C’est une découverte surprenante et troublante à laquelle a abouti une équipe de chercheurs d’Oxford. Dans une étude à paraître dans le prochain World happiness report 2025, ils ont identifié le premier prédicteur du vote pour Donald Trump. Et ce n’est pas le fait d’être un homme ou une femme, d’être blanc, noir ou latino, employé, indépendant ou sans emploi… Non, le facteur qui a le plus de chances de déterminer qu’une personne votera pour Donald Trump, c’est que cette personne dîne seule tous les soirs de la semaine. «Le niveau de solitude est le premier prédicteur de la défiance grandissante des citoyens, et de leur polarisation politique», appuie Yann Algan, professeur d’économie à HEC Paris, dans une tribune parue dans Les Échos.
Aux États-Unis, la proportion de personnes qui dînent seules tous les soirs de la semaine a doublé entre 2000 et 2023, passant de 15% à 30%. Un phénomène d’individualisation qui n’épargne pas les pays d’Europe de l’Ouest.
La solitude est aussi devenue un puissant marqueur d’inégalités, selon qu’elle est choisie ou non. Pour les plus privilégiés, elle est un luxe: celui de se mettre au vert, loin du bruit, de se «couper du monde». Celui d’assumer d’aller manger seul au restaurant. De se retrouver, de s’écouter. Autant de conseils qu’égrènent les nouveaux «gourous» du développement personnel et du bien-être.
Et puis il y a tous ceux qui la subissent, cette solitude. Les personnes âgées, isolées, exclues, séparées, abandonnées. Allez leur dire de profiter de ce «temps pour soi», elles qui n’ont que ça.
Selon les chiffres de Statbel (2022), 7,2% des Belges se sentent toujours seuls, ou la plupart du temps. Une étude menée par l’UGent la même année faisait état de 32% de la population belge se sentant «très seuls». Les deux études ont néanmoins en commun de préciser que la solitude concerne surtout les personnes âgées, mais aussi sans emploi, malades de longue durée et les familles monoparentales.
Ce constat est quasiment contre nature dans l’évolution de l’humain, animal grégaire par excellence.

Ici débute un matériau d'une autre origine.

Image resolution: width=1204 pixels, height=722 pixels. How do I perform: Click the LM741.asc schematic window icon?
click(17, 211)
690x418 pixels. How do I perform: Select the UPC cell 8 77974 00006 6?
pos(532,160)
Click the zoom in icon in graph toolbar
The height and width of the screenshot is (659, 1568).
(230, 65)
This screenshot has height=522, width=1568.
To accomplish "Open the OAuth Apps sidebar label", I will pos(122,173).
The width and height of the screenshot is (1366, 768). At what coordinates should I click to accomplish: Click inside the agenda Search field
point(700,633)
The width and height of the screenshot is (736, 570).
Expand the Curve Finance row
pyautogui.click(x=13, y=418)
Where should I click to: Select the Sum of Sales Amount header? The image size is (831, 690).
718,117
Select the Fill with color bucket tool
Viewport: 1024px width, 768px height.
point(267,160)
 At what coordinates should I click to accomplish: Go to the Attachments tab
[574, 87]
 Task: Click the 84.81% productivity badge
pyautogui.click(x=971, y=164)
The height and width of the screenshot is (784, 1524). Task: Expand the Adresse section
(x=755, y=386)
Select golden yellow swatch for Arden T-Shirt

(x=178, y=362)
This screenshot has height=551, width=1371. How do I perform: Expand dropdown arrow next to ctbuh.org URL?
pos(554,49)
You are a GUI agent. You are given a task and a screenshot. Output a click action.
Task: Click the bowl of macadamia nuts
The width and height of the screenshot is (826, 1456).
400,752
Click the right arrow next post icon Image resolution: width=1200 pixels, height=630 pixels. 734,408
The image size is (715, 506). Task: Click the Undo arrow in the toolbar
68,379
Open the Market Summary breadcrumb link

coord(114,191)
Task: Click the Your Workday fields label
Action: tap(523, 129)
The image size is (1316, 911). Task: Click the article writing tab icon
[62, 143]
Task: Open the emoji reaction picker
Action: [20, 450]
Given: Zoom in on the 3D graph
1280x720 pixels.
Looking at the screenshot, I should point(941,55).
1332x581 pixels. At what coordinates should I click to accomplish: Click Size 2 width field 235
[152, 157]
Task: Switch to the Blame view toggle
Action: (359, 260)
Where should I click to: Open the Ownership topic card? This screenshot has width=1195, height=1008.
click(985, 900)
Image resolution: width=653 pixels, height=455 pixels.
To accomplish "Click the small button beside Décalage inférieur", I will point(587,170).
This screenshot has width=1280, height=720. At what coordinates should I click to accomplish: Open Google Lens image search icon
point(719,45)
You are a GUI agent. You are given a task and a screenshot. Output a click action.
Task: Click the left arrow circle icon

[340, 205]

Tribus, clans, villages, familles: les groupes lui ont de tout temps permis, en s’appuyant sur d’étroites relations sociales, d’assurer sa survie d’abord, son essor ensuite.
Dès la fin du XIXe siècle, les hommes et femmes se sont rassemblés autour de visions communes, de grandes idéologies ou «piliers» (socialisme, libéralisme, catholicisme) et au sein de corps intermédiaires (syndicats, mutuelles, associations, collectifs…) – auxquels Alter Échos avait consacré le dossier de son 500e numéro, en février 2022. Ces corps intermédiaires ont longtemps structuré notre démocratie mais aussi nos relations sociales, notre participation au groupe. On les voit aujourd’hui en perte de vitesse, fragilisés par la révolution numérique et l’éclatement d’une société de plus en plus individualisée.
À cette «désocialisation», il faut ajouter d’autres phénomènes comme l’augmentation des divorces et le vieillissement de la population pour comprendre la propagation de la solitude.
À défaut de l’enrayer, rappelons l’importance de maintenir des sortes de filets de sécurité de sociabilité. Par exemple, en assurant la présence de personnel derrière les guichets d’administration, aux caisses des magasins. En maintenant le volume d’emploi des associations et services de première ligne. En favorisant la genèse de collectifs, d’initiatives citoyennes. Qui sont autant de visages, de mots échangés, voire de sourires, que peuvent espérer au cours d’une journée les personnes isolées.